義務化の概要について要約すると、以下のとおりです。
- 法律により相続登記が義務化される(今までは法律上の義務ではなかった)
- 過去の相続にも適用がある(3年の猶予あり)
- 違反すると過料10万円以下(行政罰)の可能性がある
- 事情があって期限内に相続登記ができない場合、義務を果たしたことにできる登記(相続人申告登記)をすることができる。
登記をしなければならない期限(3年)を具体的にどこから起算するかという点は、ちょっと複雑な話になるので今回は割愛しました。
3番目の過料についてですが、これはいきなり払えという請求が送られてくるわけではなく、事前に法務局から相続登記をするよう催告する書類が送られてくる取り扱いになるようです。そこは少し安心できる点ですね。
4番目の相続人申告登記ですが、これはあくまで相続登記ができない事情がある場合(相続人間の話し合いが長期間まとまらない場合など)に、過料を逃れるための措置にすぎません。そのため、相続登記は別途あらためてする必要があることに注意が必要です。
また、相続人申告登記は、あくまで義務の期限内に行わなければなりません。期限が過ぎてしまって、上記の催告が送られて来てから慌てて相続登記申告登記をすることはできないことになります。
具体的にどうすればいい?
相続人間の話し合いがまとまらないなど、期限内に相続登記をできない事情がある場合、とりあえず相続人申告登記の申請を検討したほうがいいかもしれません。
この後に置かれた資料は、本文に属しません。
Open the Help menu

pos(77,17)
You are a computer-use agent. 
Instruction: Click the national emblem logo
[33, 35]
相続人申告登記は相続人の一人からでもでき、添付する書類もあまり複雑ではありません。ただし、義務を逃れられるのは、申告した相続人のみという点に注意が必要です。
相続人間の話し合いはまとまっているが、なんとなく登記手続きを後回しにしているという場合は、(義務化施行前であっても)時間の許すかぎりお早めに相続登記をしたほうがいい、というのが私どもの意見です。
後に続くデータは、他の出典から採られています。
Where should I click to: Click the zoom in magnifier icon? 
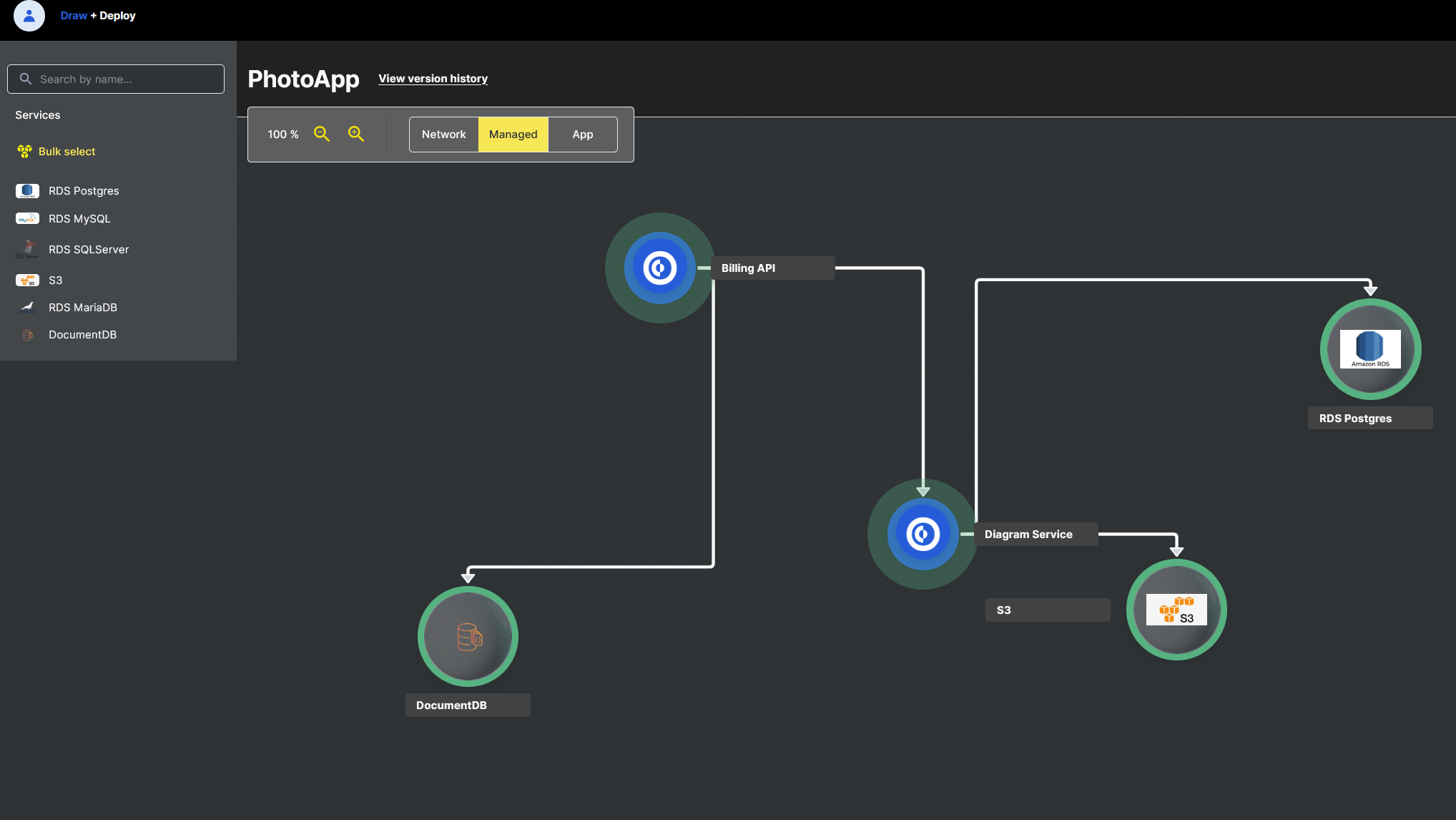pyautogui.click(x=356, y=134)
当事務所がこれまで相続登記の業務を取り扱っていたなかで、「もっと早くしておけばよかった」と後悔されていた方をこれまで何人も見てきました。最も多いケースとしては、(あまり考えたくないことではありますが)相続人の一人が急に亡くなり、相続人の数が増えてしまい負担が大きくなった、というものです。他にも、時間が経つにつれ相続人間の交流が少なくなり話をしづらくなった、というケースも多い印象です。
これまでに発表されている資料をみるかぎり、相続登記義務化の違反によって現実に過料の対象になるケースは、かなり限られるのではないかという印象を持っています。かといって、相続登記をいつまでも後回しにしておくのは、デメリットはあってもメリットはありません。ぜひお早めの対応をお願いしたいところです。